• [EXERCISE TASK]
Reproduce the newsgroup reply on returning a C-style string from a function, word for word and in full.

• [PASSAGE]
────────────────
Ellarco wrote:
Im sorry for asking a question that is surely in the archives somewhere, but
I have been unable to locate it.
Its about string memory management. I need to dynamically construct a
C-style string and was planning to go about it this way;
char* foo()
{
std::stringstream ss;
ss << ...
std::string s = ss.str();
char* c = s.c_str();
return c;
}
Bad idea.
AT the moment this function terminates, the object s is killed.
And since the object s is killed, so is the buffer it handed out
to you through c_str().
void main()
int main()
{
char* c = foo();
// work with c
delete(c);
wrong syntax. Must be delete [] c;
Please: always cut and paste code, don't write it directly in your
newsreader. Otherwise we are hunting bugs which simply are not there
in your real program.
Well. Did you allocate something? Did your documentation of c_str()
tell you to delete the buffer?
The answer is no in both cases. So, no, you don't have to delete
anything (but that will change in a short while :-)
────────────────
• [PROVIDED MATERIAL]
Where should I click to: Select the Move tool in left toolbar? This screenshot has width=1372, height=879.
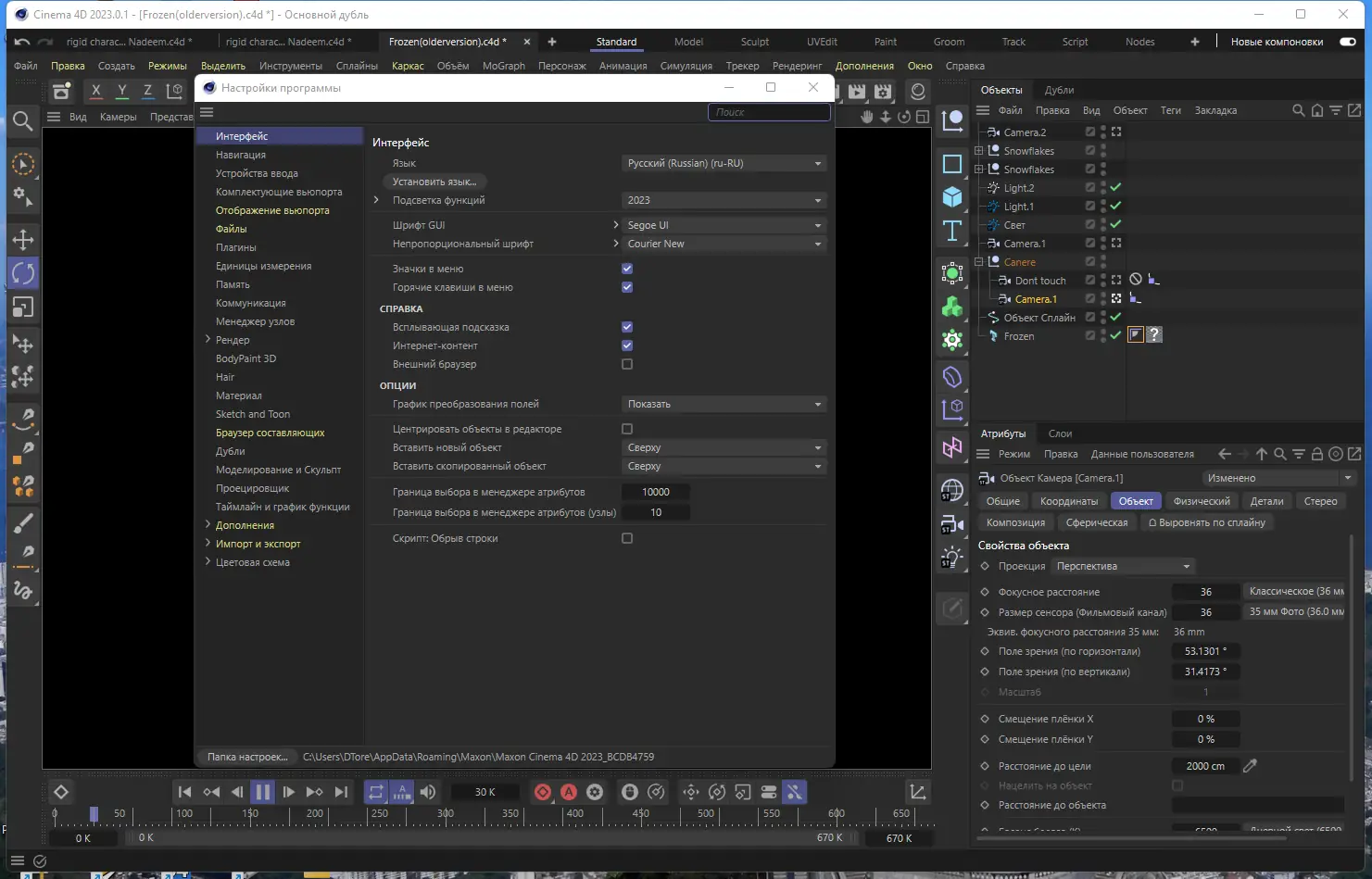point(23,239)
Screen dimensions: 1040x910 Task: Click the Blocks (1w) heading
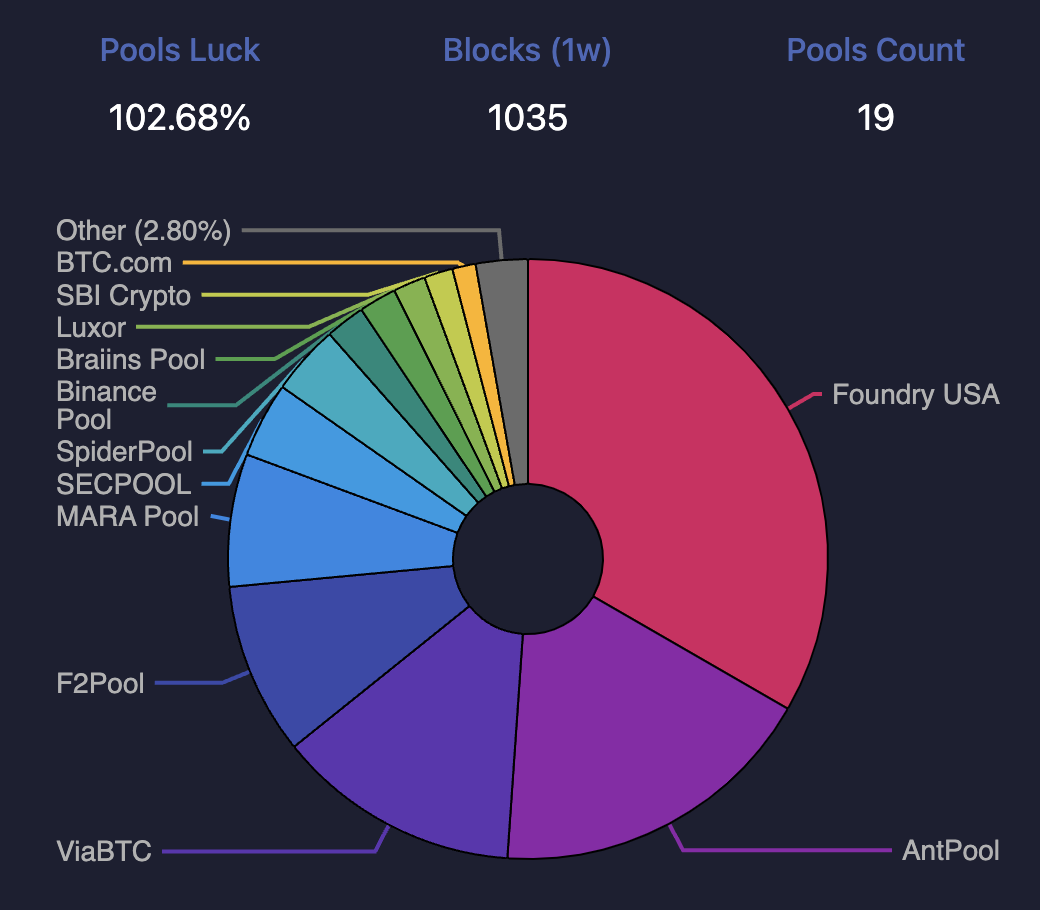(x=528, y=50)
────────────────
• [WRITTEN SOLUTION]
Ellarco wrote:
Im sorry for asking a question that is surely in the archives somewhere, but
I have been unable to locate it.
Its about string memory management. I need to dynamically construct a
C-style string and was planning to go about it this way;
char* foo()
{
std::stringstream ss;
ss << ...
std::string s = ss.str();
char* c = s.c_str();
return c;
}
Bad idea.
AT the moment this function terminates, the object s is killed.
And since the object s is killed, so is the buffer it handed out
to you through c_str().
void main()
int main()
{
char* c = foo();
// work with c
delete(c);
wrong syntax. Must be delete [] c;
Please: always cut and paste code, don't write it directly in your
newsreader. Otherwise we are hunting bugs which simply are not there
in your real program.
Well. Did you allocate something? Did your documentation of c_str()
tell you to delete the buffer?
The answer is no in both cases. So, no, you don't have to delete
anything (but that will change in a short while :-)